Listed entries Start Marker

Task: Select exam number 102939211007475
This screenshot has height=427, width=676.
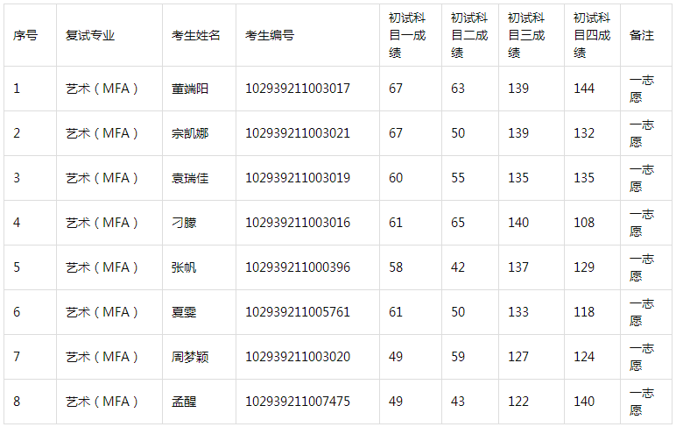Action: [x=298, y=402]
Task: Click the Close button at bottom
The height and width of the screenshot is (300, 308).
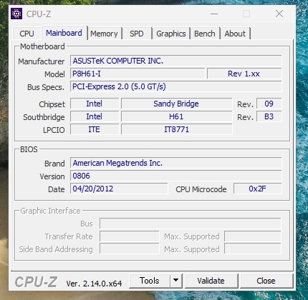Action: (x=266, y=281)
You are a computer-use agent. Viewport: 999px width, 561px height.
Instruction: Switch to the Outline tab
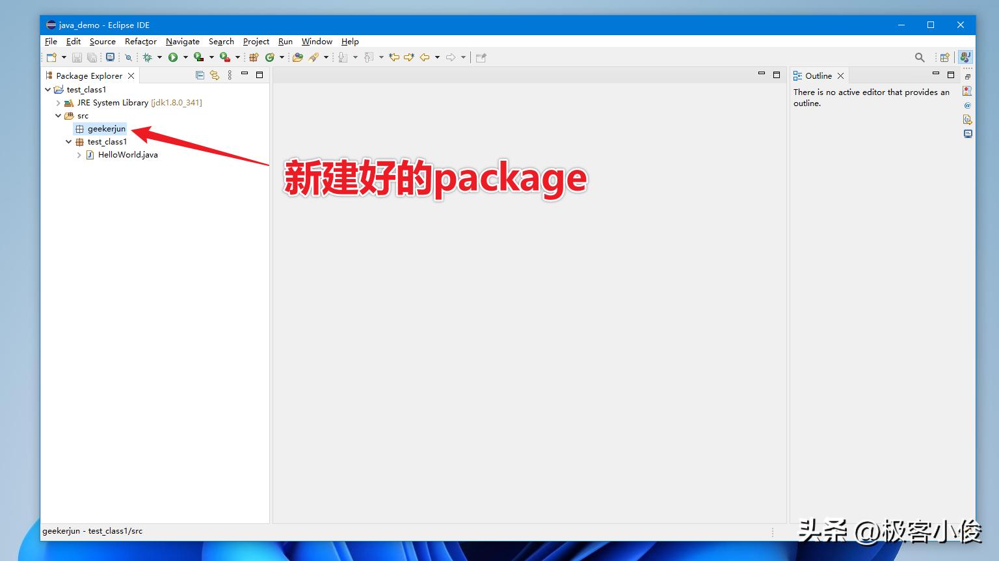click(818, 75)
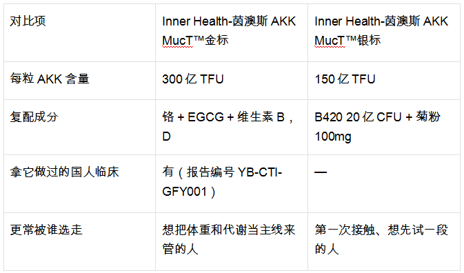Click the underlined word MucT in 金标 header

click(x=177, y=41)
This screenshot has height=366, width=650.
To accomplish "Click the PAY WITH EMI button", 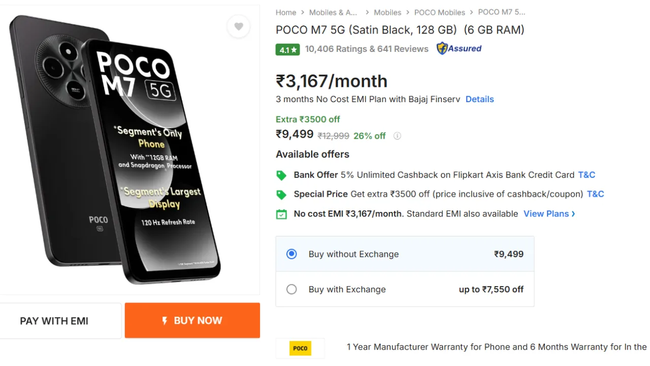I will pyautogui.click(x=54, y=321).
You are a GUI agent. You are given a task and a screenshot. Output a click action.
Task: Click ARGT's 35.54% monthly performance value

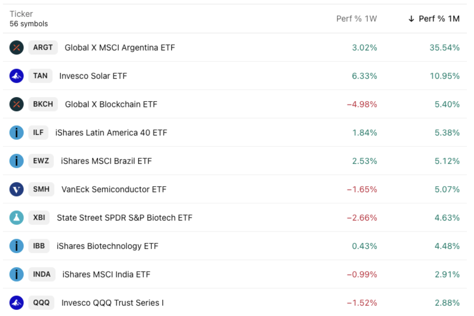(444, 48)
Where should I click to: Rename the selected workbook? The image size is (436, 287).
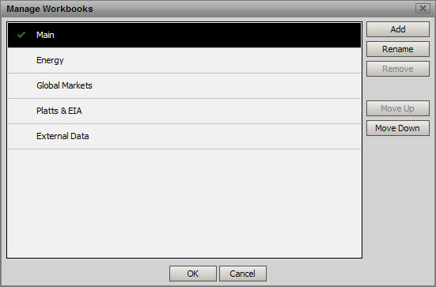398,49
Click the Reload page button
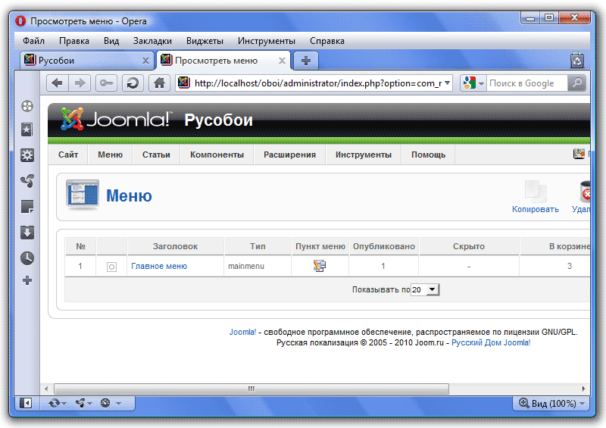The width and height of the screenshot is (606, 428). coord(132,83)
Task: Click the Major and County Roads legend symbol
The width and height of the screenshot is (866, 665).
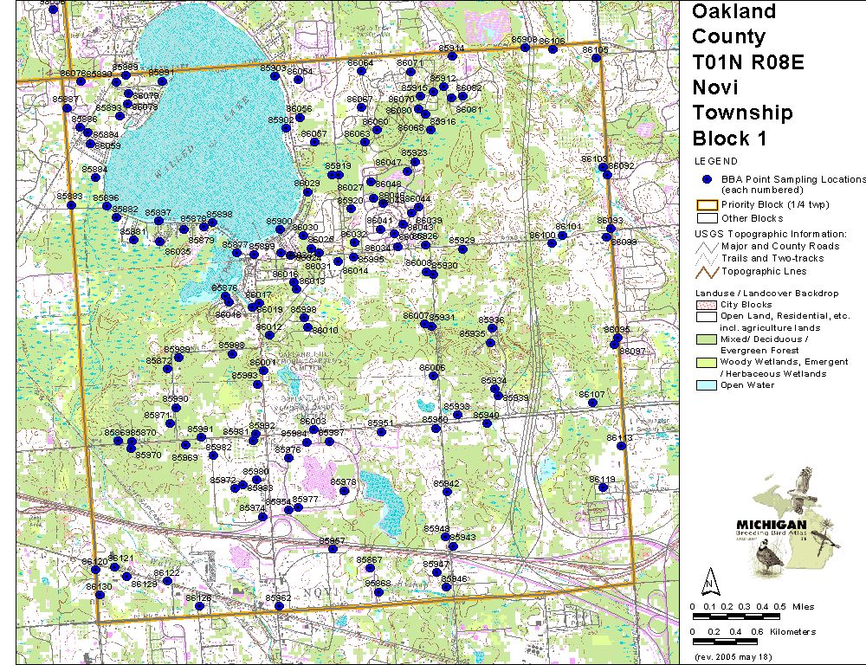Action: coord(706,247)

Listed entries End Marker
Listed entries Start Marker

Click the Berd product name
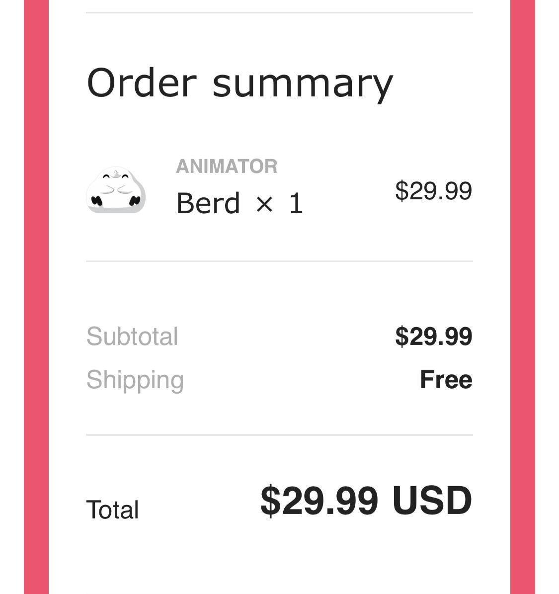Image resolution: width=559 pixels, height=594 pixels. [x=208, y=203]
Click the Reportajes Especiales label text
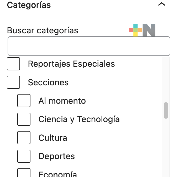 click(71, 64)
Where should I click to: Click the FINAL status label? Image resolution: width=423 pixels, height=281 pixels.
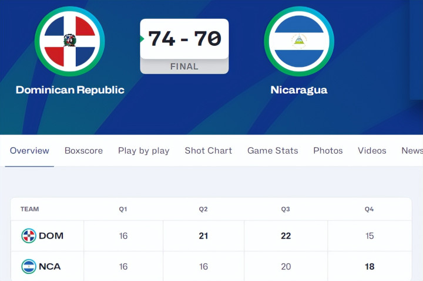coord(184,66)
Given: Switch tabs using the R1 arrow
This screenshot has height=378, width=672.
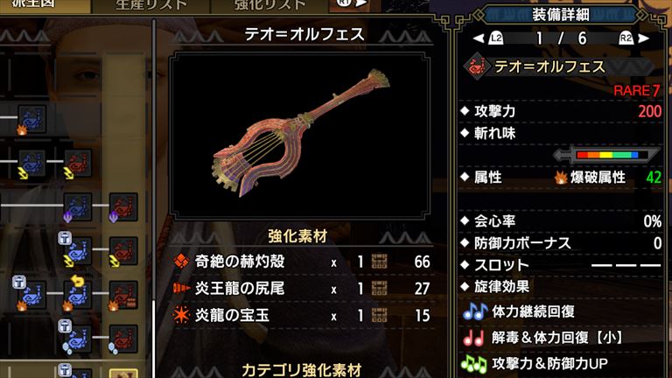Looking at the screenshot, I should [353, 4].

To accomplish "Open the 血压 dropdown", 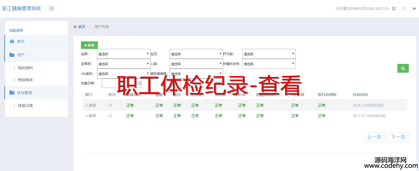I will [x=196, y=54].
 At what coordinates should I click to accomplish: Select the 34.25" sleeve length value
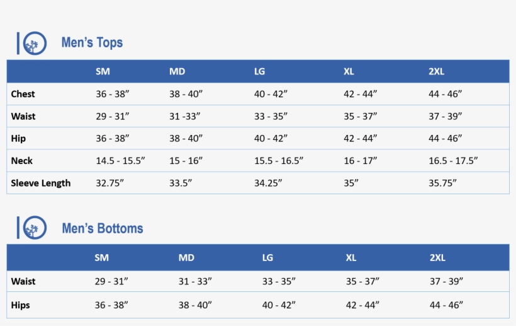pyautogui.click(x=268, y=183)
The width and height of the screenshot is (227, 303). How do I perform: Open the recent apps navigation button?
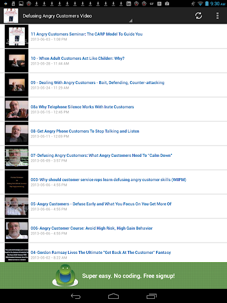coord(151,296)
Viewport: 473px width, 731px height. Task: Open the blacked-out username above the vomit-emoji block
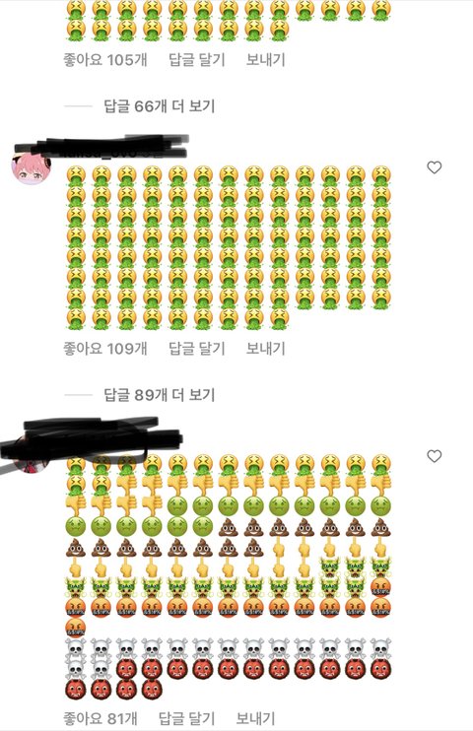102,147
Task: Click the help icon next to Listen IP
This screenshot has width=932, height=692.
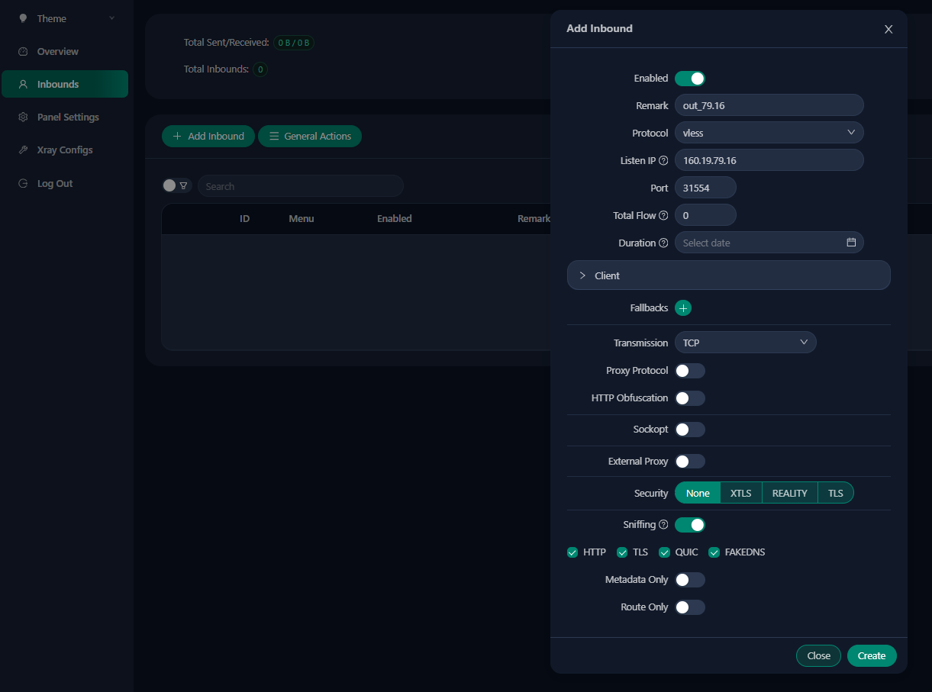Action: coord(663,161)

Listed entries End Marker

- **Exercise aim**: Search the records above for "agent". Copy each line where it is found.

- **Written response**:
You are a computer-use agent. Viewport: 999px width, 561px height.
You are a GUI agent. You are given a task and a screenshot. Output a click action.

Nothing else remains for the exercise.